- [TEXT SHOWN]:
----

DIY: Egg Nog

My Sigma Alpha Iota sorority sisters put together a cookbook to raise money for our service projects when we were in undergraduate school (back then, in the olden days, it was called North Texas State University).

The NTSU Flying Worm

The NTSU Flying Worm

The project did very well. At one point, to boost sales, we entered people’s names in a drawing for a dinner we’d cook for them (on a night of their choice in the Green Room) out of recipes in the cookbook. That was a talker, too.

I’ve kept that cookbook, as have others I know, because it has some rockin’ good recipes in it.

My roommate submitted her excellent egg nog recipe, but in the Texas, anything-worth-doing-is-worth-overdoing, spirit, I’m offering up Elena’s. When you see the first two ingredients, you’ll see why.

Elena’s Egg Nog

12 eggs (very fresh, from a supplier you trust), separated

1 bottle cognac (a fifth)

1 1/2 quarts milk

1 c. sugar

1 pint heavy cream

Cinnamon or nutmeg for garnish

Beat egg yolks until light. Continue beating as you gradually add sugar and beat until very light. Stir in milk and cream. Pour in cognac, stirring slowly to mix. Cover and refrigerate one to two hours. Beat egg whites until stiff and fold in with yolk/cream/cognac mixture. Sprinkle with spice. Yields 20 servings.

----

- [PROBLEM DETAILS]:
Answer these questions from the egg nog post:
1. What was the university called when the cookbook was compiled?
2. How much cognac does Elena's recipe require?
3. How many servings does the recipe yield?

- [DATA EXCERPT]:
----

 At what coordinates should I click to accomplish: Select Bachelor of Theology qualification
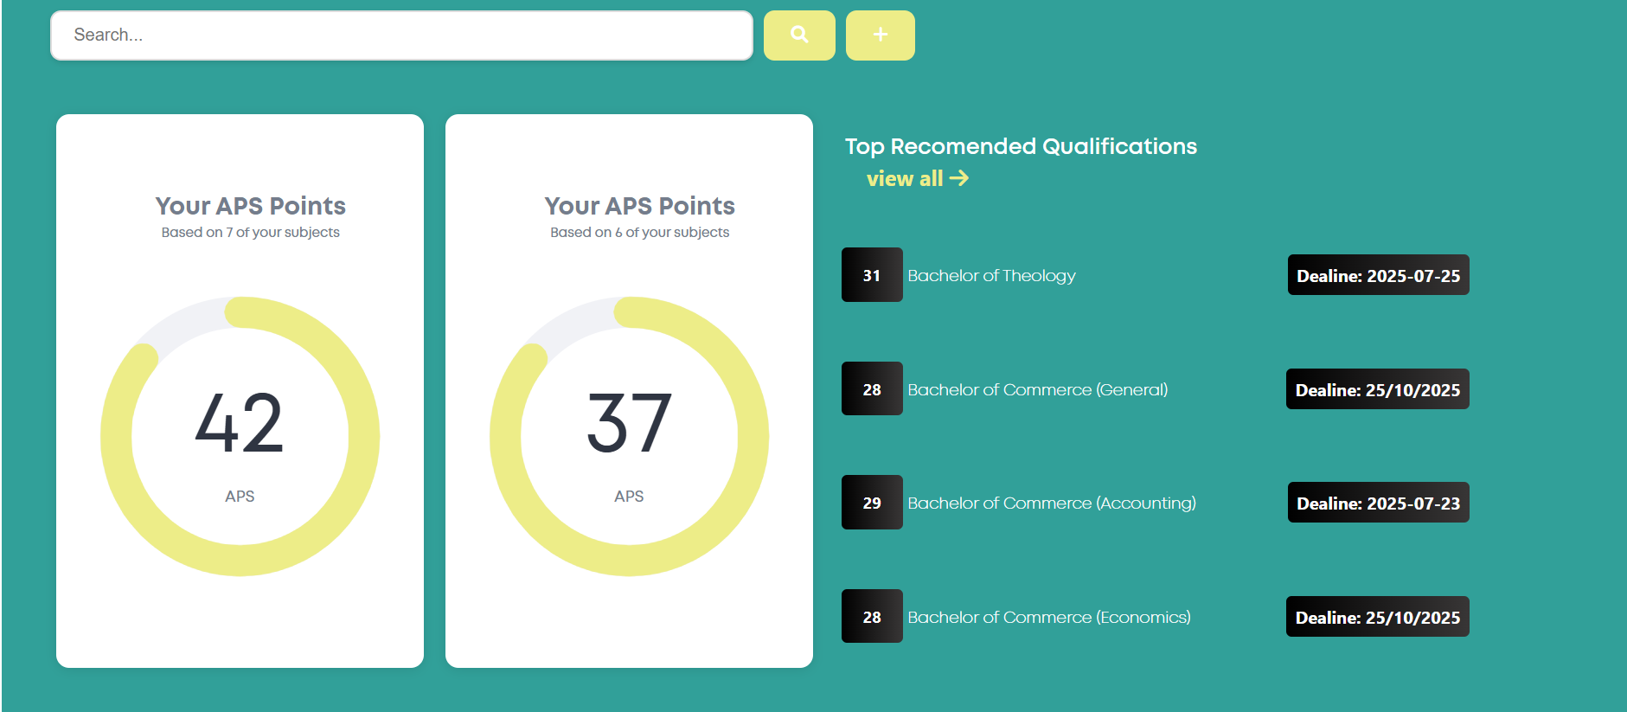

----

- [TASK SOLUTION]:
1. North Texas State University
2. One bottle (a fifth)
3. 20 servings